Sunday, December 20, 2009

Goodbye Zekie boy.

Photobucket

I have been avoiding this blog post because it is difficult to look at the pictures. But I want to share our Goodbye story. Two weeks ago today we said goodbye to Zeke, a beloved member of our little family.
A few things about Zeke:
  • He NEVER even thought about biting or even growling at any child. And that says a lot. He has dealt with all four of our babies and all their various friends and all the shenanigans that entails.
  • He was hit by a car when he was a rambunctious teenager. He broke a leg and later developed arthritis. It stole his spunk but not his heart. Before it got too hard to get up there he slept in some one's bed every night. You had to rush to get covers because once he laid on them there was no getting him up. A few times I had to get another blanket because he was laying on the comforter.

● ● ● ● ●

*Stated problem*: Please carry on the blog post about saying goodbye to Zeke, starting right after its last sentence.

● ● ● ● ●

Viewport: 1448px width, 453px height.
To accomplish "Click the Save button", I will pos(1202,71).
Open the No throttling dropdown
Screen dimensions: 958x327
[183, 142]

● ● ● ● ●

*Exercise result*:
  • We got Popper (our cat) from a woman anxious to get rid of the kittens her momma cat had. I think we took him away from his mother wayyyyy too soon. We were convinced of that when he started nursing on Zeke. Every night he laid facing Zeke and sucked on the hair on the front of his chest. Zeke never once complained, he just laid their letting Popper go at it with a "this is kind of weird" look on his face. This went on for EIGHT years. Popper looks very lonely in the evenings now.
  • He was the most gentle dog I have ever known, but he had a pretty mean bark. I never worried when Kyle was gone for many business trips. Zeke alerted me to any passerby while at the same time warning them of his presence. Little did they know he would not follow up on his threats. He made me feel safe even if it wasn't the best security system.
  • He was the doorbell for me. I have four kids, so this is the deal - you tap on the door and I'll never hear you now. Zeke let me know you were coming before you hit my sidewalk.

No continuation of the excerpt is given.